→ **EXTRACT TO READ**
· · · ·

In a way, the dynamic adaptive ziplist is both lying and protecting the user at the same time. If you specify a ziplist length of 1024 and you insert 1k elements, you’ll never achieve a ziplist length of 1024 elements since that would be 1024*1k = 1MB. It ends up being exactly the same as specifying a ziplist length of -2 (which defaults to a maximum 8k size for the entire ziplist)—we just protected the user from itself.
Now let’s look at the same operations, but in a longer pipeline instead of a single request/response per run.
[pipeline of 1,000 requests] RPOP and LPOP of 40 byte elements
Before (length-only)
After (adaptive, negative = fixed sizes, positive = length OR 8k max size)
Notice the Y-axis here as well. Because we are running a pipeline of 1,000 requests, we get Redis to do close to 1.5 million removals per second for small 40 byte values.
The Before graph shows the dropoff we expect, but it happens a little earlier than the [single] graph above because in the [single] graph, a lot of noise is created by the individual network processing for each request. When we run a pipeline of 1,000 requests, we get a better picture of how Redis is performing versus how the networking stack is performing.
[pipeline of 1,000 requests] RPOP and LPOP of 1k byte elements
Before (length-only)

· · · ·

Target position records
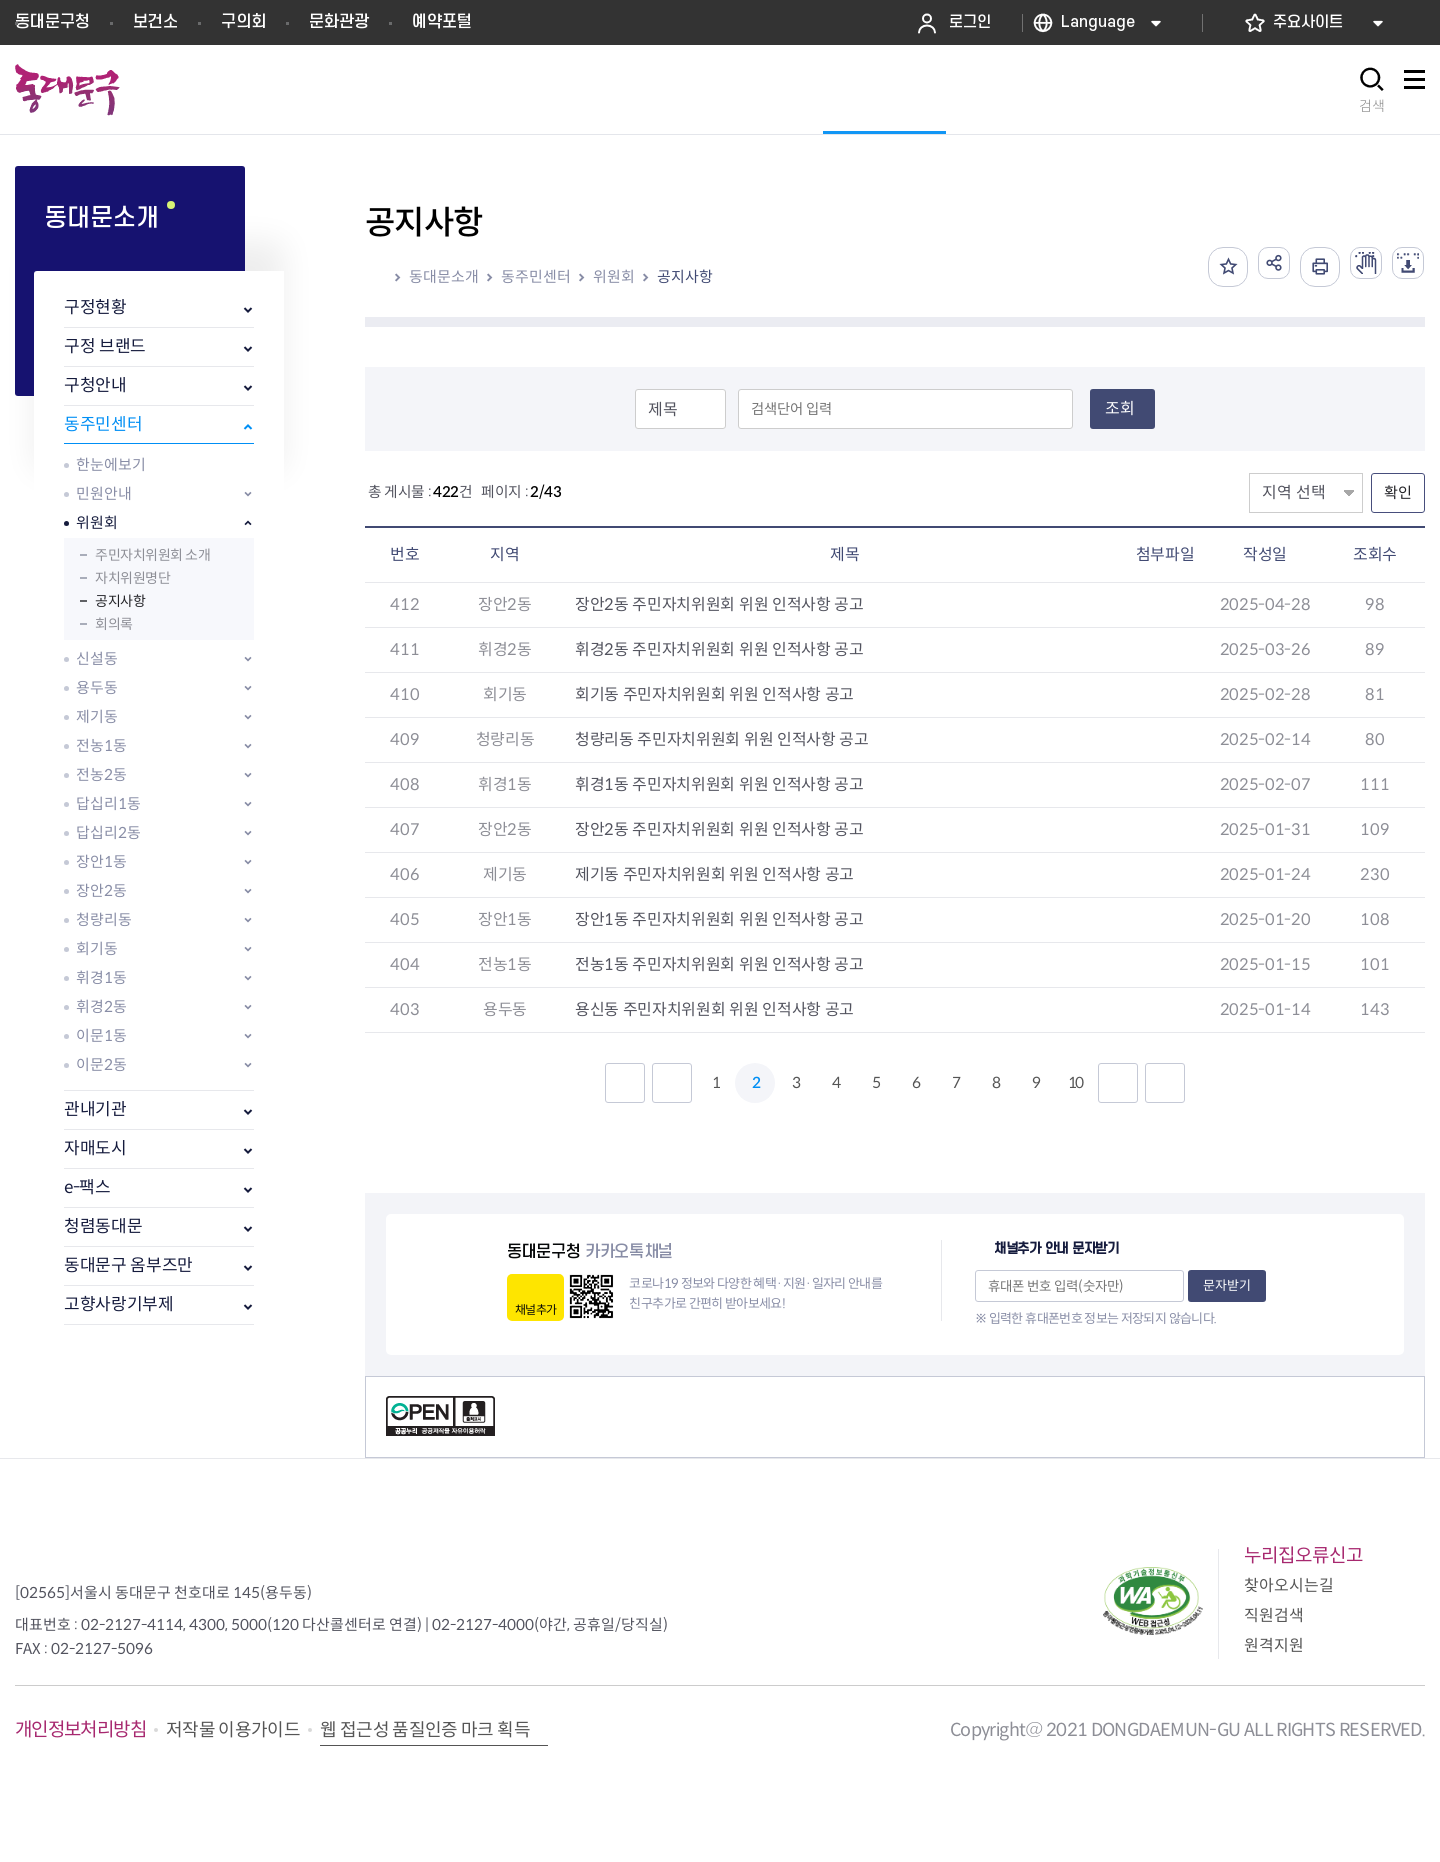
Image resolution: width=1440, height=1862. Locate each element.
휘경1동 (101, 977)
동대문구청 (52, 22)
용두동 (97, 687)
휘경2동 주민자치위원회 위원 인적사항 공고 (719, 649)
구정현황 (95, 307)
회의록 (114, 624)
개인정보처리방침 (80, 1729)
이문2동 (101, 1064)
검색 (1372, 106)
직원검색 (1274, 1615)
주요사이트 (1308, 22)
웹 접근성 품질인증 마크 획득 (425, 1730)
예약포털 (442, 22)
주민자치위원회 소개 (152, 555)
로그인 (970, 22)
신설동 (97, 658)
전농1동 (101, 745)
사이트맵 (1414, 90)
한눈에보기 (111, 464)
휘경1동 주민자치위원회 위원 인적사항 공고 (719, 784)
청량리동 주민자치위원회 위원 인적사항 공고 (722, 739)
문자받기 (1227, 1285)
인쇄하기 (1304, 267)
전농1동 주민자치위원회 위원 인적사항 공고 (719, 964)
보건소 (155, 22)
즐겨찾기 (1204, 267)
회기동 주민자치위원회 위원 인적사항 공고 (714, 694)
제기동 (97, 716)
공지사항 (120, 601)
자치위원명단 (132, 578)
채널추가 (535, 1309)
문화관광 (339, 22)
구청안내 (95, 385)
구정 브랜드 (105, 346)
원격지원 (1274, 1645)
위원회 (97, 522)
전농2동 (101, 774)
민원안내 (104, 493)
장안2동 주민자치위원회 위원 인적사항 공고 (719, 604)
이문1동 (101, 1035)
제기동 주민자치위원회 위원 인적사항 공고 (714, 874)
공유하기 (1254, 267)
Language (1098, 22)
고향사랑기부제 (119, 1304)
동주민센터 (103, 424)
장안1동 (101, 861)
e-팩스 (87, 1187)
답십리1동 (108, 803)
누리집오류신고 (1303, 1555)
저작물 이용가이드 (233, 1730)
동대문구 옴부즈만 (128, 1265)
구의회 (243, 22)
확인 (1398, 492)
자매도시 (95, 1148)
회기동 (97, 948)
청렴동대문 (103, 1226)
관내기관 (95, 1109)
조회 (1120, 408)
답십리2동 (108, 832)
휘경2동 (101, 1006)
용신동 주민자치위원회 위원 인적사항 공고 (714, 1009)
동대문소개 (444, 276)
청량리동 (104, 919)
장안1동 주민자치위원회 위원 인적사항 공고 (719, 919)
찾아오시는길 (1289, 1585)
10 (1075, 1082)
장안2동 (101, 890)
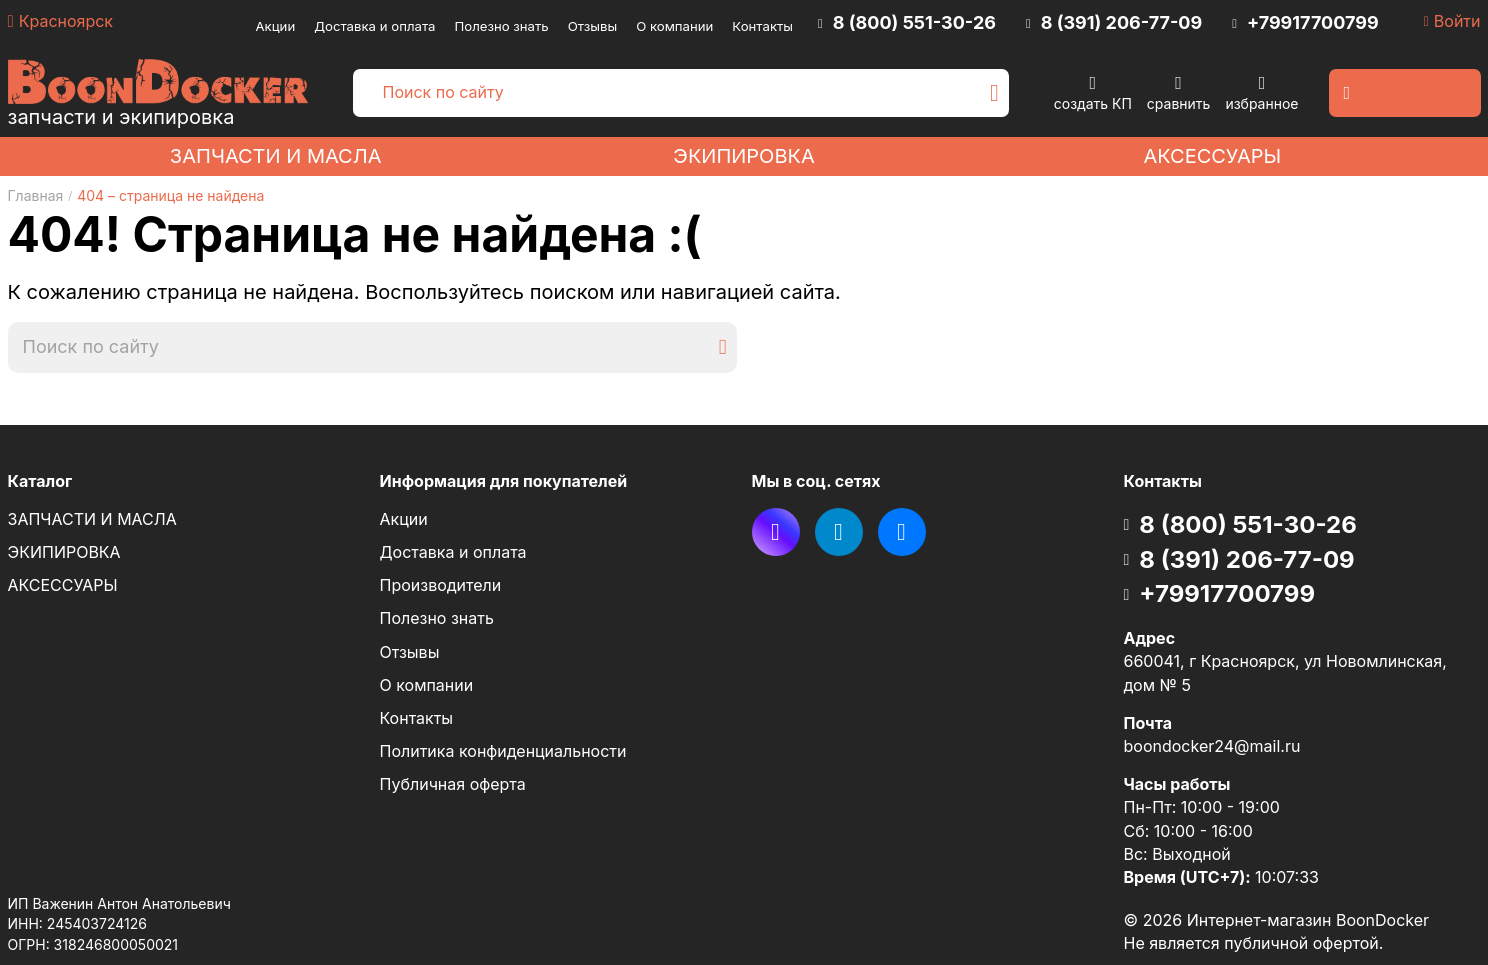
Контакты (762, 26)
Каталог (40, 481)
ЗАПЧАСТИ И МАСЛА (276, 156)
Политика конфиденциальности (503, 751)
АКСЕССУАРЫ (1212, 156)
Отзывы (592, 26)
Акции (276, 26)
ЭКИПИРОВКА (743, 156)
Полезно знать (501, 26)
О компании (674, 26)
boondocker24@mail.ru (1212, 746)
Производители (441, 585)
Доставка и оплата (374, 26)
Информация (504, 481)
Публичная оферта (453, 784)
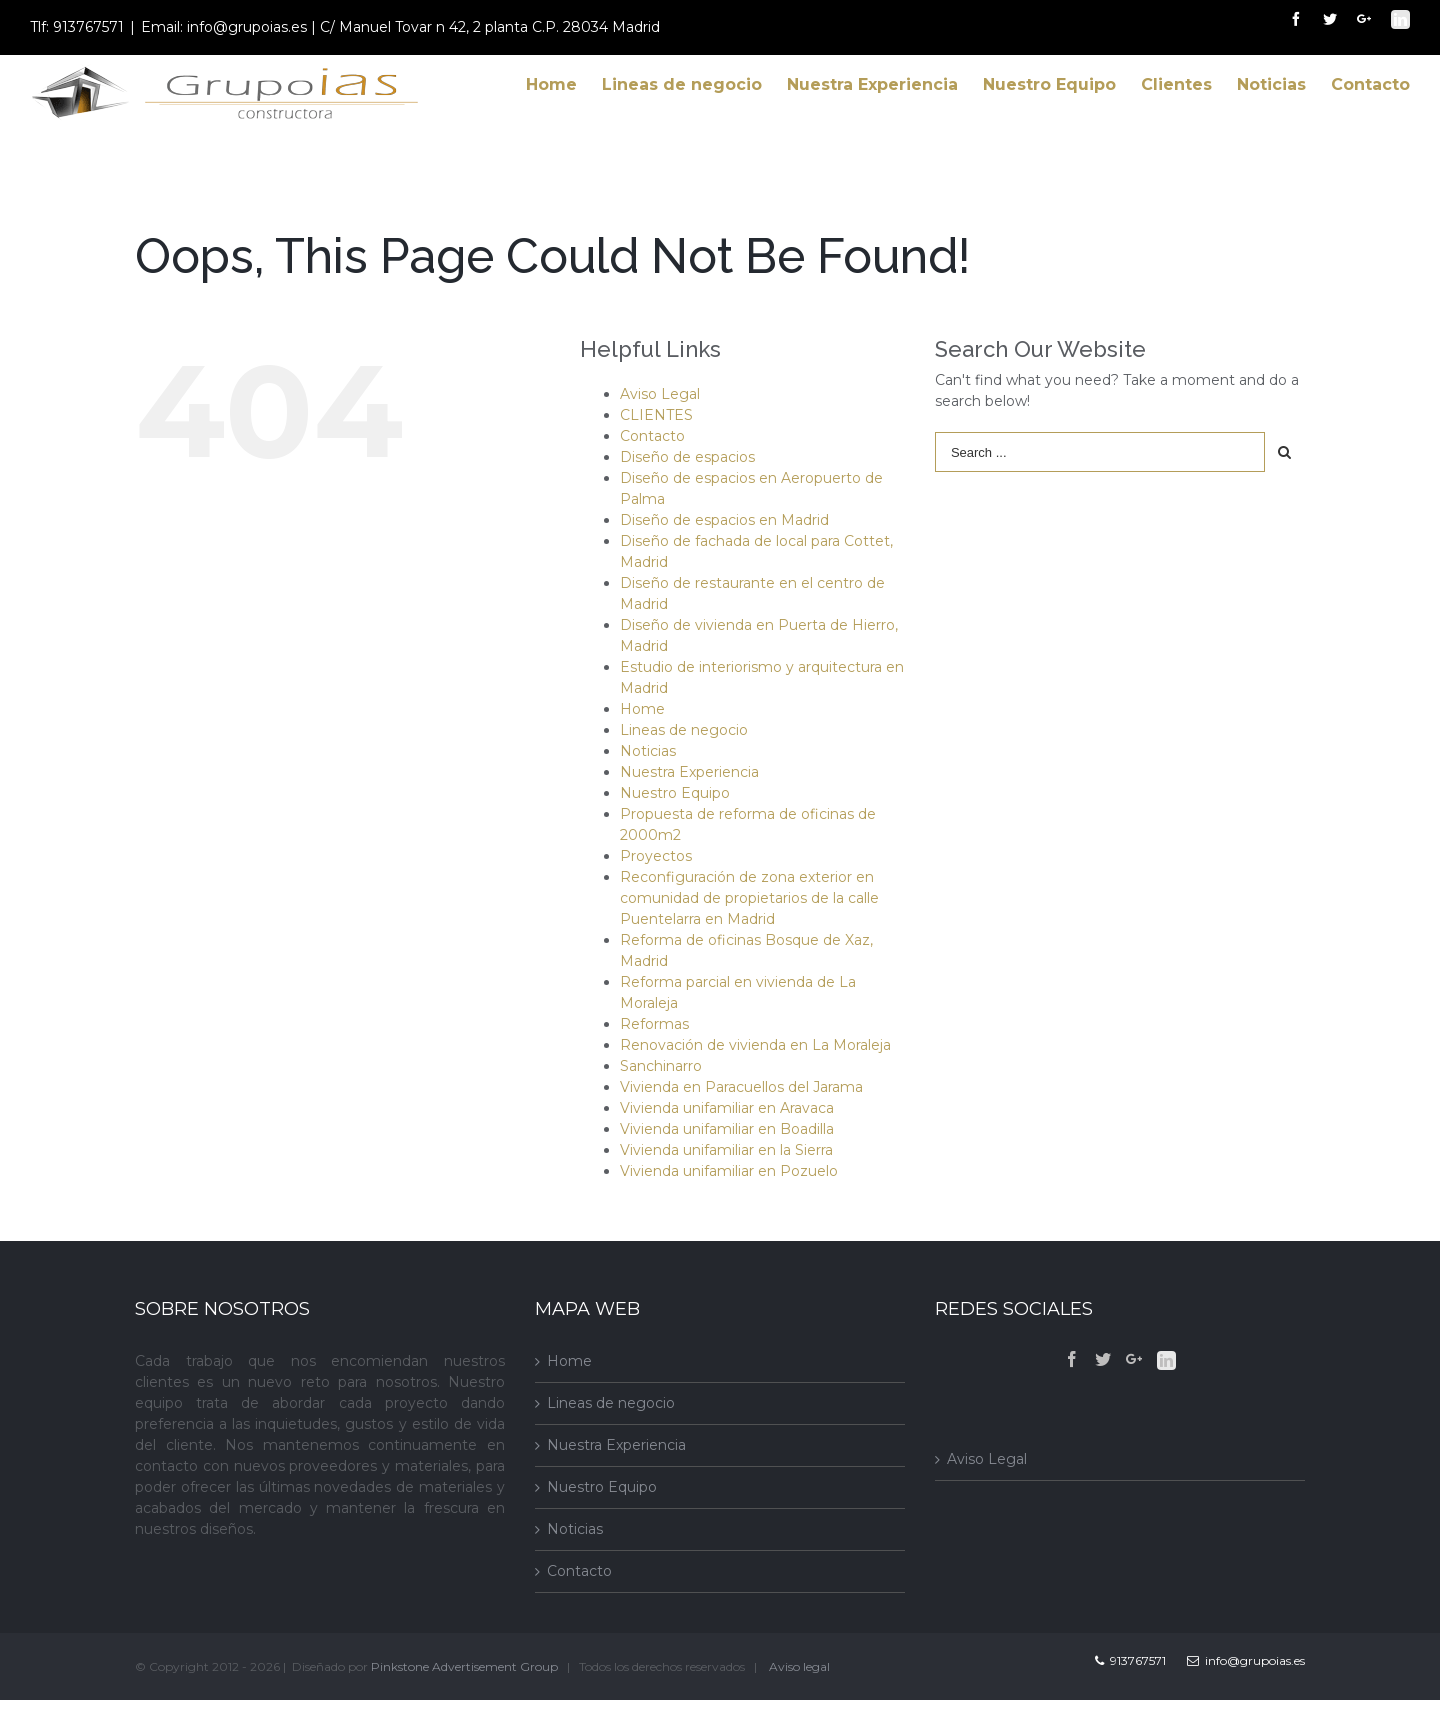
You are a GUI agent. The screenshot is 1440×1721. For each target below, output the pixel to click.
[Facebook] (1072, 1359)
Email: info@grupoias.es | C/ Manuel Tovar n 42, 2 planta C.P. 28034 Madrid (400, 27)
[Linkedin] (1166, 1360)
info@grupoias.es (1246, 1660)
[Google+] (1134, 1359)
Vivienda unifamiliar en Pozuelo (729, 1171)
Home (642, 709)
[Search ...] (1100, 452)
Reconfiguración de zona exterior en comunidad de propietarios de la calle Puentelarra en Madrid (749, 898)
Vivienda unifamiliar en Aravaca (727, 1108)
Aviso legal (799, 1666)
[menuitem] (564, 84)
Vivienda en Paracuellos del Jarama (741, 1087)
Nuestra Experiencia (689, 772)
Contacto (652, 436)
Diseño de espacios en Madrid (724, 520)
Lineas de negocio (684, 730)
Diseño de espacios (687, 457)
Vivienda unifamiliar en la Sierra (726, 1150)
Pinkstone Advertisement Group (464, 1666)
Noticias (648, 751)
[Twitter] (1103, 1359)
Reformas (654, 1024)
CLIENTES (656, 415)
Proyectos (656, 856)
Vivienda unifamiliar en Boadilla (727, 1129)
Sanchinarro (661, 1066)
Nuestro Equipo (675, 793)
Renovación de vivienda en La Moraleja (755, 1045)
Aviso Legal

· · · ·

→ **INSTRUCTION 1**
Rewrite the Redis ziplist text from "In a way, the" up to and including "40 byte values.", changing every "ziplist" to "listpack".
→ **INSTRUCTION 2**
In order, list every line of the Redis ziplist text that is a graph title or label rather than a sentence of prose.
→ **INSTRUCTION 3**
Write what comes next in the Redis ziplist text, starting after its final line.

→ **WRITTEN ANSWER 1**
In a way, the dynamic adaptive listpack is both lying and protecting the user at the same time. If you specify a listpack length of 1024 and you insert 1k elements, you’ll never achieve a listpack length of 1024 elements since that would be 1024*1k = 1MB. It ends up being exactly the same as specifying a listpack length of -2 (which defaults to a maximum 8k size for the entire listpack)—we just protected the user from itself.
Now let’s look at the same operations, but in a longer pipeline instead of a single request/response per run.
[pipeline of 1,000 requests] RPOP and LPOP of 40 byte elements
Before (length-only)
After (adaptive, negative = fixed sizes, positive = length OR 8k max size)
Notice the Y-axis here as well. Because we are running a pipeline of 1,000 requests, we get Redis to do close to 1.5 million removals per second for small 40 byte values.

→ **WRITTEN ANSWER 2**
1. [pipeline of 1,000 requests] RPOP and LPOP of 40 byte elements
2. Before (length-only)
3. After (adaptive, negative = fixed sizes, positive = length OR 8k max size)
4. [pipeline of 1,000 requests] RPOP and LPOP of 1k byte elements
5. Before (length-only)

→ **WRITTEN ANSWER 3**
After (adaptive, negative = fixed sizes, positive = length OR 8k max size)
The same happens here as in all the previous graphs, but note how the operations per second are around 600,000 instead of 1.5 million for larger values. Larger values require more processing time than smaller values.
Memory Usage
Finally, a quick review of memory usage.
LPUSH/RPUSH of 40 bytes
Before (length-only)
After (adaptive, negative = fixed sizes, positive = length OR 8k max size)
In the Before graph, we see the expected pattern of memory decreasing with ziplist length (because more elements per ziplist means less pointer overhead).
In the After graph, we see the size-based ziplist representations each immediately give us the best memory utilization. They all use the same memory because using size classes instead of length lets dynamically pack each ziplist with the most entries for that size class giving us (provably) the most adaptive memory savings due to pointer removals.
LPUSH/RPUSH of 1k
Before (length-only)
After (adaptive, negative = fixed sizes, positive = length OR 8k max size)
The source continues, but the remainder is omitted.